ECE Undergraduate Laboratories
ECE 449 - Power Systems Laboratory

Experiment 6: Synchronizing an Alternator

Objectives

  1. To operate a DC machine as a prime mover to power an alternator.
  2. To study the conditions that must be met when paralleling two alternators or connecting an alternator to the system.
  3. To study how to control the real power and the reactive power delivered by an alternator.

Theory

This theory can be found in your Energy Conversion textbook among other resources.

To connect two alternators in parallel, the two alternators must be synchronized. The synchronization process must be performed also when connecting an alternator to the grid.

The purpose of synchronization is to ensure that at the moment of closing the circuit breaker (closing the 3-pole single throw switch to connect the alternator to the grid in this experiment), the voltages across the three phases of the breaker are as close to zero as possible and remain so after the switch is closed. To ensure that, the following conditions must be met:

  1. The generated voltage must be approximately equal to the grid voltage.
  2. The frequency of the generated voltage must be equal to that of the grid.
  3. The phase sequence of the generated voltage must be the same as that of the grid.
  4. The phase of the generated voltages relative to some reference must be very close to the phase of grid lines.

These conditions can be understood by considering the voltage of one line of the grid, vg1, to be connected to one line of the alternator, va1. Suppose

Vg1 = vg1(t) = Vmg sin (ωg1t + φg1)           (1)
Va1 = va1(t) = Vma sin (ωa1t + φa1)           (2)

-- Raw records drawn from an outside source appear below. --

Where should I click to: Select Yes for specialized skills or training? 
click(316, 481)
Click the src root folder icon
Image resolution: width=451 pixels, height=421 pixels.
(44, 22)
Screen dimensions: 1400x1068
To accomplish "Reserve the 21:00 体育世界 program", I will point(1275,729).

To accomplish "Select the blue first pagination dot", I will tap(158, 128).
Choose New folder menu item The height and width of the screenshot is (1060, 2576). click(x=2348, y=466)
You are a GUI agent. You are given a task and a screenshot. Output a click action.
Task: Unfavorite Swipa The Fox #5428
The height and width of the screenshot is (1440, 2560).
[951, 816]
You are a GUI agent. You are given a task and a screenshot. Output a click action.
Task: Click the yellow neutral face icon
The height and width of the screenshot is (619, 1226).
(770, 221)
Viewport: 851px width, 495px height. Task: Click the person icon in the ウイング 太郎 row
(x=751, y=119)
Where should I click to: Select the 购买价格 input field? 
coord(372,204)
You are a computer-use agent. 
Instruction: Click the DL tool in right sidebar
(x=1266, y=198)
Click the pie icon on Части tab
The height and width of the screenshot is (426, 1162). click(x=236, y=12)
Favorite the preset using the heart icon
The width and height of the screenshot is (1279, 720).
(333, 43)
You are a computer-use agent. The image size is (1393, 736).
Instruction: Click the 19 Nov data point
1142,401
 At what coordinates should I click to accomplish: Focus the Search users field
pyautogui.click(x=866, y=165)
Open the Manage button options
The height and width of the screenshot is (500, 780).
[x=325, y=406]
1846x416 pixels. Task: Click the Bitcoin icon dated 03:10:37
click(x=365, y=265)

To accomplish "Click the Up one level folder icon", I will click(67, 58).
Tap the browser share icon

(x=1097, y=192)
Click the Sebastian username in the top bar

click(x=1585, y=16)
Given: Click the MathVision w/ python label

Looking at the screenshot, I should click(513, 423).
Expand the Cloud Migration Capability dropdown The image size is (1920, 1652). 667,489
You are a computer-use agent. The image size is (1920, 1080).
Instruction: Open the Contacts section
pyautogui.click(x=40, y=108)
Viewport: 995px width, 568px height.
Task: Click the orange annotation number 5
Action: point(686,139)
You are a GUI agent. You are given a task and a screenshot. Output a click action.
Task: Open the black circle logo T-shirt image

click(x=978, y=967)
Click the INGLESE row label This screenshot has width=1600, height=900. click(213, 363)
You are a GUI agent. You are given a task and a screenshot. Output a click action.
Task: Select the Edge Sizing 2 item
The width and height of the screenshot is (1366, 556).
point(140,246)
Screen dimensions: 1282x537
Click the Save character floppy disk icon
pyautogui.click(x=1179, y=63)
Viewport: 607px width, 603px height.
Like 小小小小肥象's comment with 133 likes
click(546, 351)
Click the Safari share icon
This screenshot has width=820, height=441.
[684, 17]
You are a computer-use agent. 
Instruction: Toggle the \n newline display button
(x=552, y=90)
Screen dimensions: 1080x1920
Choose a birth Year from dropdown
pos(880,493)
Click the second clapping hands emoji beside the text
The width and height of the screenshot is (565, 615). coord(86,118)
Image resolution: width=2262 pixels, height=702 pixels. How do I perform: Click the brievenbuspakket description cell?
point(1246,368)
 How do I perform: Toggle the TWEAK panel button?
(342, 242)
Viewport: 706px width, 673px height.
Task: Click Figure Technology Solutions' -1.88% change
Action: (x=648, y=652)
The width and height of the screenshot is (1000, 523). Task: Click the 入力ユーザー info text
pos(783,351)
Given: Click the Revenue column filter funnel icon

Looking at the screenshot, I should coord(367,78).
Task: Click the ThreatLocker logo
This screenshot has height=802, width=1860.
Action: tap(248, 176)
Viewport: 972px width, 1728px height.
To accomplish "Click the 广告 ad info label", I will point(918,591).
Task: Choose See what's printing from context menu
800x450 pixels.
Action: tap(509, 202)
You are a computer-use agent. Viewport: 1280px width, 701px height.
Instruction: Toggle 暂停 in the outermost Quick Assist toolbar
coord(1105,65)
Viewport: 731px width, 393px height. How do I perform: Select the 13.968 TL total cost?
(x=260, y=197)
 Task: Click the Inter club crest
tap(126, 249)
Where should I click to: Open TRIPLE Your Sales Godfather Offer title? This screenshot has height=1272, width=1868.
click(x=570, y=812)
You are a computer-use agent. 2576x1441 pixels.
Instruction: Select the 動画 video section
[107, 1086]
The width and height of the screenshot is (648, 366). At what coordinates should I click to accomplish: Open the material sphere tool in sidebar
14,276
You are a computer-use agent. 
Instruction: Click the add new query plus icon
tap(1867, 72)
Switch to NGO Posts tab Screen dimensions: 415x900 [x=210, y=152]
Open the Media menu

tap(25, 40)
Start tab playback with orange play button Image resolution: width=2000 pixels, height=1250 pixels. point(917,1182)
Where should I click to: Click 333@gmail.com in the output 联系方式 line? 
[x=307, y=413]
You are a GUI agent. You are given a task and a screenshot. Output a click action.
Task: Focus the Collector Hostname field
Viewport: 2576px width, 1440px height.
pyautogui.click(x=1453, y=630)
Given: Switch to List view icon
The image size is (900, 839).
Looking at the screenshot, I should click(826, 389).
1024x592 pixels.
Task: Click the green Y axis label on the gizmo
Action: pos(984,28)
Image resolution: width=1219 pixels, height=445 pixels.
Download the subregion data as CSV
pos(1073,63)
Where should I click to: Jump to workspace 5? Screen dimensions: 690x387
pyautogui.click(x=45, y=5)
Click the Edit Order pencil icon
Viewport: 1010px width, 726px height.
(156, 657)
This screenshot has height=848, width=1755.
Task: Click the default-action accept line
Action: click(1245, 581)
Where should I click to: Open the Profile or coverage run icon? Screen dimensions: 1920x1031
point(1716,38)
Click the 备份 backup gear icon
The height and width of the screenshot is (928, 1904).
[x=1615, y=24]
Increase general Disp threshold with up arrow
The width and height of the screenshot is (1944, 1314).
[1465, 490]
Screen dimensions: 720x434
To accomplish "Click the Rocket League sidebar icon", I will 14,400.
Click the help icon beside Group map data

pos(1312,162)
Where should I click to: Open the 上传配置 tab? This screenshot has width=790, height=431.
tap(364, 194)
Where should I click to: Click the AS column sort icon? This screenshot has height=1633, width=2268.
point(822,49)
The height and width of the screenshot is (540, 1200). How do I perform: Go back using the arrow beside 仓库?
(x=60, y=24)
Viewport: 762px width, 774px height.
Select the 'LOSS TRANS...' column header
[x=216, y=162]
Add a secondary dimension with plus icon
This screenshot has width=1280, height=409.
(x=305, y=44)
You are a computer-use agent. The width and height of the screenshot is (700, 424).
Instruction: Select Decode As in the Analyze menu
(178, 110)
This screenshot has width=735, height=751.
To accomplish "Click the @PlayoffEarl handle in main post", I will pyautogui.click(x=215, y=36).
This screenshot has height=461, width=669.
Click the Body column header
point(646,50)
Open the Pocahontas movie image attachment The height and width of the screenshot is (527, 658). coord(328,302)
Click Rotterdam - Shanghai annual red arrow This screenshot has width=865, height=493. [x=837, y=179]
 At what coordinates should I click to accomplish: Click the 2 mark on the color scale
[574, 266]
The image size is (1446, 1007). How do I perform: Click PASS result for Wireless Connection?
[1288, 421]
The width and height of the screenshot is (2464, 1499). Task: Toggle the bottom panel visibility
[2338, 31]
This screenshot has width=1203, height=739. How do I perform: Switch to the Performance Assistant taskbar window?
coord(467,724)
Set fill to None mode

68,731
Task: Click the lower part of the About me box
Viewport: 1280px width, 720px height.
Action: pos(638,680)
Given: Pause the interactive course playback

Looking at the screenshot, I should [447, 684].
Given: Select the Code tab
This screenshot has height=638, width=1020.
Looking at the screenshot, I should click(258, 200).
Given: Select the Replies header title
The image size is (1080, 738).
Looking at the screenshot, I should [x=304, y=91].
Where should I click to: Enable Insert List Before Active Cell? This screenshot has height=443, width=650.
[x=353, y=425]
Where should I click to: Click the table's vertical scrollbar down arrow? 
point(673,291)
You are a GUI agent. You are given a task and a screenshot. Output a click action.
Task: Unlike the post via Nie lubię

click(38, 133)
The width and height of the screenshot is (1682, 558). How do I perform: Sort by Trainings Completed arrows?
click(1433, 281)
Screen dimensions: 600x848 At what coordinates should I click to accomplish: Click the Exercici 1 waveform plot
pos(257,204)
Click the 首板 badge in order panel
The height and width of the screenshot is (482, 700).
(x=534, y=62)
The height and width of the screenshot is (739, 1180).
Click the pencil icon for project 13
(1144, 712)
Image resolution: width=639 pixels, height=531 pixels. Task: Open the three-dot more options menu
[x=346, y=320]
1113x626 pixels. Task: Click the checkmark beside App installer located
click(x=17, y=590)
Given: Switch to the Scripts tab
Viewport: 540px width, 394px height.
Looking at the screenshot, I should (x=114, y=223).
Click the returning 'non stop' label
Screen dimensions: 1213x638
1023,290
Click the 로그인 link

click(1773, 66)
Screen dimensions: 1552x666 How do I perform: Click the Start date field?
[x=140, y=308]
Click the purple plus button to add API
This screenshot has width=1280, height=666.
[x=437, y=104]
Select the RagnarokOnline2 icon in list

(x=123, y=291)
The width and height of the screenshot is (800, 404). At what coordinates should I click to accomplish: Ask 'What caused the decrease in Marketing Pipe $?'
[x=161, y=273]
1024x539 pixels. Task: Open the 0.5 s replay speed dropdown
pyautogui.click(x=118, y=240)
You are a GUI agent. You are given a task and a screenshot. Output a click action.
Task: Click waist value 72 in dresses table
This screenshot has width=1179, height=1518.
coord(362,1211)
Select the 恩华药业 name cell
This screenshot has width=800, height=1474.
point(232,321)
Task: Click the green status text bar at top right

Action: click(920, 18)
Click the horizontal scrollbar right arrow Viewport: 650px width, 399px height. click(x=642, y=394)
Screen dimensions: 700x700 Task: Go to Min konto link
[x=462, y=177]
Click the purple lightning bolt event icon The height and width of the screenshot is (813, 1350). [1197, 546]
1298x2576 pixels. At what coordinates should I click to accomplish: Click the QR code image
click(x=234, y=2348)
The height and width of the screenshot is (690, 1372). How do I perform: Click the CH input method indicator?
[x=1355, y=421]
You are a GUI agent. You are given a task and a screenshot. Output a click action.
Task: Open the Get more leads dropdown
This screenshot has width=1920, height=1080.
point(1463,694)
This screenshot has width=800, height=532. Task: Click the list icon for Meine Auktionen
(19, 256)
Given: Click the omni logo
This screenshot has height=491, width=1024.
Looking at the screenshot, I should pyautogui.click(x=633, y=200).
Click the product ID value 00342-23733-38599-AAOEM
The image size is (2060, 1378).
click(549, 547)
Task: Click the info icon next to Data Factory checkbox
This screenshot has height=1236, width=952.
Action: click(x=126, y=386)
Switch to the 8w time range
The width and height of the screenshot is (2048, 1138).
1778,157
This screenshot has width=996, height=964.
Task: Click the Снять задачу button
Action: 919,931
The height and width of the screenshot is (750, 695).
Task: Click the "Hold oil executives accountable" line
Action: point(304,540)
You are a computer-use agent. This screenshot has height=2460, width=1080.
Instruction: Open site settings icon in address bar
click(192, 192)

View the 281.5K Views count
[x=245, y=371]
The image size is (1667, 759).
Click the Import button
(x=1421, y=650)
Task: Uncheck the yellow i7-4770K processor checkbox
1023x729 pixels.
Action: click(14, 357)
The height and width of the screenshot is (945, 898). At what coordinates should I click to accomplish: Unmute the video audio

The voltage across the switch is Vg1-Va1. It is obvious that for this voltage to be close to zero and remains close to zero, the above four conditions must be met. In short, the above two voltage waveforms must be on top of each other if seen on the oscilloscope. The voltage Vg1-Va1 can be seen by applying this voltage to a light bulb. The brightness of the bulb is an indication of the voltage across it. When the light bulb is totally dark, the voltage across it is zero.

Procedure

  1. Examine the nameplate ratings of the DC machine and the AC machine coupled to it. Write down these ratings.
  2. Supply the DC machine with the appropriate voltage and practice controlling the speed of the motor.
  3. Connect the circuit shown below and insert an ammeter in the appropriate place to measure the AC line current. Take the precautions necessary to protect the ammeter against inrush currents.
  4. Bring the synchronous machine up to the synchronous speed by means of the direct-current motor; then excite its field. The synchronous machine will now be operating as a generator and will develop voltage across its terminals.
  5. Observe the difference between the frequency of the generated voltage and the system frequency using a stroposcope.
  6. Adjust the generated voltage so that it is equal to that of the grid.
  7. Observe the flashes of the light bulbs. If the light bulbs go on and off in synchronism then the phase sequence of the generated voltages and that of the system voltages are the same. If the light bulbs do not flash in synchronism then the phase sequence is not the same and two grid wires coming to the lamps switch mush be interchanged.
  8. When the lamps go on and off very slowly (about less than once every few seconds), and at the instant in time that is approximately in the middle of the two bright instances (the lamps are darkest) the switch can be closed.
  9. Fig. 2. Equivalent circuit per phase (2)

    Figure 1. Line synchronization scheme, Copyright 2005, Missouri S&T, Used by permission.
  10. Try to change the speed of the DC motor very slowly by changing the field current of the DC machine as you did in step 2. What happens to the speed?
  11. Observe the rotor of the machine with a stroboscope.
  12. Observe the brightness of the light bulbs.

Report

In your report, use equations (1) and (2) to express mathematically the voltage across the switch. Use phasor diagrams to explain your observations.